In literature, there is nothing worse than rewriting what has already been written. It's embarrassing, and it's a waste of time. Unless, of course, you do it consciously and your choice falls upon the greatest story ever conceived.
Of which there are two, Nabokov's 'Signs and Symbols' and 'The Dead' by James Joyce. However, the latter is simply too transcendental to read, never mind type, so it seemed like Nabokov's short masterpiece was the perfect choice. After all, it wouldn't require that much effort, and time, and skill, and - let's be honest - ink.

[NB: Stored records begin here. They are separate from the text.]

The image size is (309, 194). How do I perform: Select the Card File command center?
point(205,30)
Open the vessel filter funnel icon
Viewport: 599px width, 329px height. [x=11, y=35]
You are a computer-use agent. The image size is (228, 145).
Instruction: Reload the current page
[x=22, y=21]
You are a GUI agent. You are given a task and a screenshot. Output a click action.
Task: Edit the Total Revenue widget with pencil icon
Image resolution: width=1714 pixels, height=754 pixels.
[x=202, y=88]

I did it over the course of one evening in early January. I did it on Princess 100, a grey 50s typewriter from Augsburg, Germany. A New Year present, the kind that dreams are made of. At the point when I spread the short story before me, the machine had barely been used and looked as intact as it did in 1958. So it was a tingling sensation in the fingers, one that intensified with each sentence of the world's most perfect English. It's that physical joy of doing something of consequence: you hit the button, and the abstract is abstract no more. I guess this point is what makes Wim Wenders so nostalgic about those 80s Polaroid shots.
Essentially, this was a ritual but it was also an insight into the mindset of a past writer. One who had no notion of technological bells and whistles that would at some point help him skip, and tinker, and erase. One who thought in sentences rather than words. One whose imagination was a great deal more brave and sincere. One who killed his darlings at a much higher cost.
And then, when it was all ever, and I typed THE END (I had to, there was no getting around it), I was no closer to the genius of Vladimir Nabokov. I did not smoke my cigarette like some Willian Lee and start working on my first Interzone report. I just sat there, awe-struck by the freshly baked pages and the wonderful sensation that some things can never be repeated.
But now the typewriter was with me, and I had a new idea, and a couple of days later I was off and running.